The potential of cloud storage is that by outsourcing storage in this way, the computers storing the data are being professionally managed, and are able to be optimised for maximum efficiency. Cloud storage providers can also manage trade-offs to be made in in terms of accessibility vs energy costs. By building data storage facilities in naturally cold places the energy usage for cooling the drives can be significantly reduced, but as these locations tend to be further from major population centres accessing the data is slower.
Many of the large companies that offer cloud storage are proud to talk about their sustainability initiatives. For example, Amazon Web Services (AWS) who are the provider hosting the data from the Genomics England's initiatives such as the 100,000 Genomes Project [source], aim to be powered by 100% renewable energy by 2025, and claim to be five times more energy efficient than average data centres in Europe. However, it can be difficult to evaluate if claims like these are indications of genuine environmental benefit, or cherrypicked statistics amounting to little more than greenwashing.
Additionally, separately from the energy used to run data storage centres, there is also the energy and materials cost of manufacturing the hard drives on which the data is stored. Hard drives contain many different materials, making them difficult to recycle, and they commonly include rare earth metals such as neodymium, the mining of which have their own complicated environmental impacts.
These concerns need to be balanced against the environmental costs involved in sequencing genomic data, potentially repeatedly, at the time it is needed. This itself uses energy and generates medical waste, as well as taking longer to generate a result, potentially delaying the patient's treatment, compared with accessing information already stored.
Another necessary use of energy is encryption. The security of genomic data being stored is also important, and essential to maintaining patient trust.
A few years ago there seemed to be providers touting blockchain as the answer to securing genomic data at various expos, and a quick search will bring up numerous scientific papers on the topic. Blockchain-associated technologies, especially bitcoin mining can be extremely energy intensive. Providers such as AWS and their competitors are offering blockchain-based services, although the buzz around this technology seems to have died down, perhaps since cryptocurrencies became mainstream news with a brief bubble and the subsequent collapse of the cryptocurrency exchange FTX.
Regardless of the method, to store genomic data securely some kind of encryption is needed, to keep the data secure while in storage and while being transferred, but also to unencrypt it for use. Any method of encryption will have some energy requirement.
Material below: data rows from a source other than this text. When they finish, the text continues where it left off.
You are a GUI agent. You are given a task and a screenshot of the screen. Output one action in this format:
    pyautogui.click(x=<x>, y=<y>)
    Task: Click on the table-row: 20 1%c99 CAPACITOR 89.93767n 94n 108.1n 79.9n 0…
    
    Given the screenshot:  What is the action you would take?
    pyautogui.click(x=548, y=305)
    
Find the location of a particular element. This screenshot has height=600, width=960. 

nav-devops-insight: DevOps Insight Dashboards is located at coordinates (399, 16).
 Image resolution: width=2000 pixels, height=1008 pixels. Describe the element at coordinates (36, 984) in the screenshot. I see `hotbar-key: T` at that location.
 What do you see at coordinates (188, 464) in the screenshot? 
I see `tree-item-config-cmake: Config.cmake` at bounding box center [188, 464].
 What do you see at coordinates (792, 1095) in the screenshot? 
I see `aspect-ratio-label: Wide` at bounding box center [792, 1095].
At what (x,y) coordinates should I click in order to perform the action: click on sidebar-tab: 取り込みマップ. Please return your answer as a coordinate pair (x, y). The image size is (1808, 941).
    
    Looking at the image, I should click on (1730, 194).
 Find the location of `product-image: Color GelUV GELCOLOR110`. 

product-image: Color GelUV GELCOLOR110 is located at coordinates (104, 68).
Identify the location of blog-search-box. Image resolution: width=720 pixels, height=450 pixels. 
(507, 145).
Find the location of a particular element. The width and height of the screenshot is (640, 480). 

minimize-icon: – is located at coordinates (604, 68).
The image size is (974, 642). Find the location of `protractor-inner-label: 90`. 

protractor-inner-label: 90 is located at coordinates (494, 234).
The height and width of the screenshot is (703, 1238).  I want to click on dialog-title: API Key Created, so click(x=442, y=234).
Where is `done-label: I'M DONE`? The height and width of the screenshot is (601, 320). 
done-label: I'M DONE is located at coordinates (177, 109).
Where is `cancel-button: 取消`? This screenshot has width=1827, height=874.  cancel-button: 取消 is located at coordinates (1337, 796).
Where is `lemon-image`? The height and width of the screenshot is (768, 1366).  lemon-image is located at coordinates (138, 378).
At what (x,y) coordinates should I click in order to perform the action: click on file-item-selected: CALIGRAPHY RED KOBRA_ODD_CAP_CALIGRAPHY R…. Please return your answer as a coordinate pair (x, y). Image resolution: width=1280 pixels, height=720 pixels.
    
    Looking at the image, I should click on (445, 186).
Overall, sustainability needs to be at the heart of discussions surrounding when and how genomic data is stored. It deserves to be a central concern, in the same way as other ethical issues such as consent and data privacy are.
These discussions need to go beyond the medical community – it would be unfair and unreasonable to expect clinicians and clinical scientists to be experts in all the facets of computing and environmental science that are involved in weighing the impact of storage. Experts in these fields need to support the genomic medicine community to empower informed decision-making in the interests of patients, NHS budgets, and the planet.